Mūlamadhyamakakārikā

Chapter 1's opening — "Neither from itself nor from another, / Nor from both, / Nor without cause, / Does anything whatever, anywhere arise" — destabilises every classical theory of material causation. Matter is relational, dependently arisen, and (since it has no intrinsic nature) not conserved in any classical sense; it is also non-local, since locality presupposes intrinsic spatial properties.

Observer

Mūlamadhyamakakārikā

The Buddhist anatta doctrine is taken to its most rigorous extreme: the self (chapter 18) lacks intrinsic nature, but the conventional person continues as a stream of dependent designations.

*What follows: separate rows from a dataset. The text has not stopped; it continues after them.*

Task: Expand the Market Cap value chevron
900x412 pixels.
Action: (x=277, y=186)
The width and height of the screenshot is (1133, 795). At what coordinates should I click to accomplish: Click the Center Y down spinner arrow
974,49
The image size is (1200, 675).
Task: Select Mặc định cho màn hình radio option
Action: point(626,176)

The arahant's realisation of emptiness is total knowledge (in the precise sense that nothing further about ultimate reality could be known); embodied within saṃsāra; active in the bodhisattva's practice. No personal metaphysical agency.

Energy

Mūlamadhyamakakārikā

Karmic-energetic processes are real conventionally but empty ultimately. The MMK does not develop an explicit doctrine of energy; what would correspond to one in classical Buddhist terms is the momentum of craving-and-grasping, which is irreversibly dissipated in liberation.

Information

Mūlamadhyamakakārikā

No substantival informational structure prior to designation; the patterns of dependent origination are real conventionally and empty ultimately. Personal information is not conserved: there is no self to preserve, and karmic momentum, while real, is extinguishable.

Internal Tensions

Where each work's argument pulls against itself.

Mūlamadhyamakakārikā

The MMK's most-disputed feature is its own status. If every philosophical position is undermined, what is the status of the doctrine of emptiness itself? Nāgārjuna addresses this directly (chapter 13.7-8; Vigrahavyāvartanī): emptiness is itself empty, and the position that nothing has intrinsic nature does not itself have intrinsic nature — a refusal of meta-level dogmatism that has been praised (Garfield, Westerhoff) and criticised (Burton, parts of the Gelug tradition) ever since. The relation between Madhyamaka and Yogācāra is the other major interpretive locus.